The Multilayer Connectome of Caenorhabditis elegans

Connectomics has focused primarily on the mapping of synaptic links in the brain; yet it is well established that extrasynaptic volume transmission, especially via monoamines and neuropeptides, is also critical to brain function and occurs primarily outside the synaptic connectome. We have mapped the putative monoamine connections, as well as a subset of neuropeptide connections, in C. elegans based on new and published gene expression data. The monoamine and neuropeptide networks exhibit distinct topological properties, with the monoamine network displaying a highly disassortative star-like structure with a rich-club of interconnected broadcasting hubs, and the neuropeptide network showing a more recurrent, highly clustered topology. Despite the low degree of overlap between the extrasynaptic (or wireless) and synaptic (or wired) connectomes, we find highly significant multilink motifs of interaction, pinpointing locations in the network where aminergic and neuropeptide signalling modulate synaptic activity. Thus, the C. elegans connectome can be mapped as a multiplex network with synaptic, gap junction, and neuromodulator layers representing alternative modes of interaction between neurons. This provides a new topological plan for understanding how aminergic and peptidergic modulation of behaviour is achieved by specific motifs and loci of integration between hard-wired synaptic or junctional circuits and extrasynaptic signals wirelessly broadcast from a small number of modulatory neurons.

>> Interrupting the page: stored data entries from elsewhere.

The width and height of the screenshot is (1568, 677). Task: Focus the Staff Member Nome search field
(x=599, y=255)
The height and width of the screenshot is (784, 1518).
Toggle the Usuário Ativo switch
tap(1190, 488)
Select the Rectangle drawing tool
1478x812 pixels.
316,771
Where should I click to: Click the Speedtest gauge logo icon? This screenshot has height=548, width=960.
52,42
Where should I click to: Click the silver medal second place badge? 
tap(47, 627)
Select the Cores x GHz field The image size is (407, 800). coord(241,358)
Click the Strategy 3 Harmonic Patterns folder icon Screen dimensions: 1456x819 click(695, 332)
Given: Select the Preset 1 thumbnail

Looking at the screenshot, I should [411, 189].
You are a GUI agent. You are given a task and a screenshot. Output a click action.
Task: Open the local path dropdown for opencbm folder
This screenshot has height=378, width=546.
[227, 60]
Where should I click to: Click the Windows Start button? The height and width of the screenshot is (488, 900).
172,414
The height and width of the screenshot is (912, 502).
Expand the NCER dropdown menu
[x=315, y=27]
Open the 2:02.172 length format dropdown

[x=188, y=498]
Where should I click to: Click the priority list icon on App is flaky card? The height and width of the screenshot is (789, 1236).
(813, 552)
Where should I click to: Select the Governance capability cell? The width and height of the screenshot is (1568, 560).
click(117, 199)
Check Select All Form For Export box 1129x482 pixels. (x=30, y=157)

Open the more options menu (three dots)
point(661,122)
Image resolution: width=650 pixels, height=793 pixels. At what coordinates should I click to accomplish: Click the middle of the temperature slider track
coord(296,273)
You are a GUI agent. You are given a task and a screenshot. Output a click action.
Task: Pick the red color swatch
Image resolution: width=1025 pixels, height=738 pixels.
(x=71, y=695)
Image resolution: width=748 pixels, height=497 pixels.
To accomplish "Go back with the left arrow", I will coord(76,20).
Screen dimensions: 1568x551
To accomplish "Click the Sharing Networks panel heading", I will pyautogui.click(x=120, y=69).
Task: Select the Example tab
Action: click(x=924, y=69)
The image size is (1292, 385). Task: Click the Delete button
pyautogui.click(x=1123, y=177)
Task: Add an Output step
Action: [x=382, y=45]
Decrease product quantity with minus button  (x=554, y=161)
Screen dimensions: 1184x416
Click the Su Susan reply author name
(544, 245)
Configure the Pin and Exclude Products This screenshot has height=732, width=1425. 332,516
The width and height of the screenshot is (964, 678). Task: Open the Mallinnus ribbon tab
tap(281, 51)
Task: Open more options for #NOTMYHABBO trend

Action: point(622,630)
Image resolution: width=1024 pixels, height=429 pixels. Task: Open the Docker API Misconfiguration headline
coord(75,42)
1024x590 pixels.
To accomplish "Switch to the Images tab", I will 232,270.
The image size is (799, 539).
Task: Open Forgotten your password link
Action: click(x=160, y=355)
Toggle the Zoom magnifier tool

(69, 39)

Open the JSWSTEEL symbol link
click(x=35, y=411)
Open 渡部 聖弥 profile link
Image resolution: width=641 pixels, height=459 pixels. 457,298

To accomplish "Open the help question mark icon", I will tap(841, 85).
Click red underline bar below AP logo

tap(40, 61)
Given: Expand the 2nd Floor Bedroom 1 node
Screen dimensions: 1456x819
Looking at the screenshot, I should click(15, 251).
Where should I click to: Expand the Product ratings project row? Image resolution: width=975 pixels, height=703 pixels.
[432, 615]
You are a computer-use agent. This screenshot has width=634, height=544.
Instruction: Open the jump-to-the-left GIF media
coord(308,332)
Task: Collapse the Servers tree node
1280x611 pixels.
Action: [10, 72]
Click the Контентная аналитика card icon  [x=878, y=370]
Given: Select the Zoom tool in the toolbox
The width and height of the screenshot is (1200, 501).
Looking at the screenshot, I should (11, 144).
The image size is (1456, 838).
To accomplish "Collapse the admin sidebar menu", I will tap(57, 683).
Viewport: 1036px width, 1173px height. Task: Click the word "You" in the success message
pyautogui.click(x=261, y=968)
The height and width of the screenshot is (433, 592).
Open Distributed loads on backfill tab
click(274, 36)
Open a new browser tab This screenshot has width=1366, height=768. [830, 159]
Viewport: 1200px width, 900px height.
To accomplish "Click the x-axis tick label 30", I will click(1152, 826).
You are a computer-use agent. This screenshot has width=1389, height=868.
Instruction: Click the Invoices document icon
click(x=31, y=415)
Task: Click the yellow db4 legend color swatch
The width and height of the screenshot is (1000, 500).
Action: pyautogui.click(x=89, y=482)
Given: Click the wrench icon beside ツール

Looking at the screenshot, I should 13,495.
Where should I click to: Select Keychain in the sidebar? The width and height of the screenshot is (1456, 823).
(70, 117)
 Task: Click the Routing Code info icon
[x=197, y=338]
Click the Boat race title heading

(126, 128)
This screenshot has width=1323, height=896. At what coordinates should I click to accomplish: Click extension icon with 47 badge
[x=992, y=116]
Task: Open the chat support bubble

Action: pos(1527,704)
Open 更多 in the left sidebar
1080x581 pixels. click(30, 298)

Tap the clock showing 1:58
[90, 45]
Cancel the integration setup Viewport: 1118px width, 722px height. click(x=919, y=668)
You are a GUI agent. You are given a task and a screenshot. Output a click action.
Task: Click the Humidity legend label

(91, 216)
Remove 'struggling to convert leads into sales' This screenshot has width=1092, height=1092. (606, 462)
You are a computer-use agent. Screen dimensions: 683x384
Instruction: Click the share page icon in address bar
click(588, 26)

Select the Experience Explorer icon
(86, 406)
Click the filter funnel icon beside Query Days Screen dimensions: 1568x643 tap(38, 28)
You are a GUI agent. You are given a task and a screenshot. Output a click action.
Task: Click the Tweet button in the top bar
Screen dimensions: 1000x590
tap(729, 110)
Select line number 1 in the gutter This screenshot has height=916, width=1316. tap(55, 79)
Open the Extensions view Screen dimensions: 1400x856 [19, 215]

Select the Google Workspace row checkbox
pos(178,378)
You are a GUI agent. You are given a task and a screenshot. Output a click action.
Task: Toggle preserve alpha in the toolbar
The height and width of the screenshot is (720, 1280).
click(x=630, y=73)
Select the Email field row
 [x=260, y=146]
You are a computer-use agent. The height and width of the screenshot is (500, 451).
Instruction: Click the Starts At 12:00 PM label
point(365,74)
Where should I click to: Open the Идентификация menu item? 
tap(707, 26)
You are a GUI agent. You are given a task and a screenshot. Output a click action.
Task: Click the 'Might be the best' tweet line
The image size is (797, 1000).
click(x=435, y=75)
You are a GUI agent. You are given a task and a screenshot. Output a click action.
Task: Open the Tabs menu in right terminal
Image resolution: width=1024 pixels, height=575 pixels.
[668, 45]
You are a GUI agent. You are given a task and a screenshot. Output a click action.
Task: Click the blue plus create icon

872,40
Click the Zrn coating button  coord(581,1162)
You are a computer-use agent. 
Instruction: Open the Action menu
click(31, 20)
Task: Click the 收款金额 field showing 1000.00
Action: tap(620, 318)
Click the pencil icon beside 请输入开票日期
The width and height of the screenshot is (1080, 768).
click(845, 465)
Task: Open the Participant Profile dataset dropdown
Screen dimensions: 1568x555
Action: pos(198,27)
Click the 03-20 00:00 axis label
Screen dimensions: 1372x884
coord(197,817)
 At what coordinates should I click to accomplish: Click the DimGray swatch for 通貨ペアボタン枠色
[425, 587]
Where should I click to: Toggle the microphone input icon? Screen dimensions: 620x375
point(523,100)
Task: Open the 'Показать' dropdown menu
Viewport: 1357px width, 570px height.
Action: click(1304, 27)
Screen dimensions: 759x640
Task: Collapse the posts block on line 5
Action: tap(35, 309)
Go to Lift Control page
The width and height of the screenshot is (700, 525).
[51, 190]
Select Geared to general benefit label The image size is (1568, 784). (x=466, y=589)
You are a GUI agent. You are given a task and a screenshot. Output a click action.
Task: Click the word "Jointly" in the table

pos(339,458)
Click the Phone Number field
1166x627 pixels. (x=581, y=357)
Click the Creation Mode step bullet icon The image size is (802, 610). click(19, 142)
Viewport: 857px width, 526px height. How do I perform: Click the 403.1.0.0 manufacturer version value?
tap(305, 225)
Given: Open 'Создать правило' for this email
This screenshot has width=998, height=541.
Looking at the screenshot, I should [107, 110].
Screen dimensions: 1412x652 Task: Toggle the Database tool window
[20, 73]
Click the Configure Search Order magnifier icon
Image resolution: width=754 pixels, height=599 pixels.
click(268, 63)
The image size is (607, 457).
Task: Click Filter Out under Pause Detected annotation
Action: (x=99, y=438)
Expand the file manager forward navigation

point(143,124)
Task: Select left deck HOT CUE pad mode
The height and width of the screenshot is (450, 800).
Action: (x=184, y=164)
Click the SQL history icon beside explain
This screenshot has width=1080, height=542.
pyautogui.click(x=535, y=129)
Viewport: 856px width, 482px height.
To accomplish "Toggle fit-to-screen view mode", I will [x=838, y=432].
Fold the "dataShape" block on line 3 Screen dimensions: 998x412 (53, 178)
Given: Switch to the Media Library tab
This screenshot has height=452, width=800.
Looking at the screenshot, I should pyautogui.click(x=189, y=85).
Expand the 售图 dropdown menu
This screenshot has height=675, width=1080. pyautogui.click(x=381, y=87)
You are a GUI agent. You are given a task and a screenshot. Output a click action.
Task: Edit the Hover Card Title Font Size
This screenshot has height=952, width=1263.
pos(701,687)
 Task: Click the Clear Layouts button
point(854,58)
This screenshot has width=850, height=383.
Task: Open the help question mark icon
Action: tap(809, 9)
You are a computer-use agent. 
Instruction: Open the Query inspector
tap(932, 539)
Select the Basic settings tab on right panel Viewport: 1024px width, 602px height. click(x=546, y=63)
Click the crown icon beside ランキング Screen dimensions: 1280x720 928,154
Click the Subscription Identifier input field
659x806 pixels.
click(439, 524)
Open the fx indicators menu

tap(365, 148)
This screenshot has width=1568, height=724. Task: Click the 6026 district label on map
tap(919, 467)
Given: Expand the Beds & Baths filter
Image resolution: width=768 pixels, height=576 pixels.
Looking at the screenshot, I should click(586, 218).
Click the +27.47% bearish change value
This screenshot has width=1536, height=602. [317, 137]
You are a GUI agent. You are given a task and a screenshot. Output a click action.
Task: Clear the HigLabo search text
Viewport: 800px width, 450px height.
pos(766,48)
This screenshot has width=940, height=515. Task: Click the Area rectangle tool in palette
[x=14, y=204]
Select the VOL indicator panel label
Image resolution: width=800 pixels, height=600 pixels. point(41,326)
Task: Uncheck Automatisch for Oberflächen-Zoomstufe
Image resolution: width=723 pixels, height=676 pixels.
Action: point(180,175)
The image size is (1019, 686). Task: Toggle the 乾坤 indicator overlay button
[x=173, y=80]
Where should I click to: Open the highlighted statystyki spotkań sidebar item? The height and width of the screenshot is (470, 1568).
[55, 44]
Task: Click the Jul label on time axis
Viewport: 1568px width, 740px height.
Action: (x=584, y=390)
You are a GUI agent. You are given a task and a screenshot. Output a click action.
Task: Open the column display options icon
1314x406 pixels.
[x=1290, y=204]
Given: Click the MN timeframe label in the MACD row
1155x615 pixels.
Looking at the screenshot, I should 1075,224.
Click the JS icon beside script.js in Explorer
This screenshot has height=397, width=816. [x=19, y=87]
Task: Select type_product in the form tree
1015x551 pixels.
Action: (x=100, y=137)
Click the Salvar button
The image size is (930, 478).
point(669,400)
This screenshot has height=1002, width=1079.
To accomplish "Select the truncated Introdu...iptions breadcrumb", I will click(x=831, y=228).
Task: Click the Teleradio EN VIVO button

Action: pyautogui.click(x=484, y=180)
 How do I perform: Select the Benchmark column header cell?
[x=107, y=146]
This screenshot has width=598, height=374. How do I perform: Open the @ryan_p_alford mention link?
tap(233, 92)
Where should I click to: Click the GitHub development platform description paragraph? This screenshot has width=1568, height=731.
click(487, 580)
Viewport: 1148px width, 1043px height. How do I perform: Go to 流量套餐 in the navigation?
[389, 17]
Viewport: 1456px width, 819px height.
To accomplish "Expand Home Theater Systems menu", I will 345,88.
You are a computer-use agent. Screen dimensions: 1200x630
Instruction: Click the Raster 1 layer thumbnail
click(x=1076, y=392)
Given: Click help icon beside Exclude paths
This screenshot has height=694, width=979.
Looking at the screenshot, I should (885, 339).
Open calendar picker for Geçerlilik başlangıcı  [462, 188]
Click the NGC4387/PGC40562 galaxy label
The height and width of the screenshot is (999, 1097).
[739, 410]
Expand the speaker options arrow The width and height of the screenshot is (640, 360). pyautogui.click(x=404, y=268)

Connectomics represents an effort to map brain structure at the level of individual neurons and their synaptic connections. However, neural circuits also depend on other types of signalling between neurons, such as extrasynaptic modulation by monoamines and peptides. Here we present a draft monoamine connectome, along with a partial neuropeptide connectome, for the nematode C. elegans, based on new and published expression data for biosynthetic genes and receptors. We describe the structural properties of these "wireless" networks, including their topological features and modes of interaction with the wired synaptic and gap junction connectomes. This multilayer connectome of C. elegans can serve as a prototype for understanding the multiplex networks comprising larger nervous systems, including the human brain.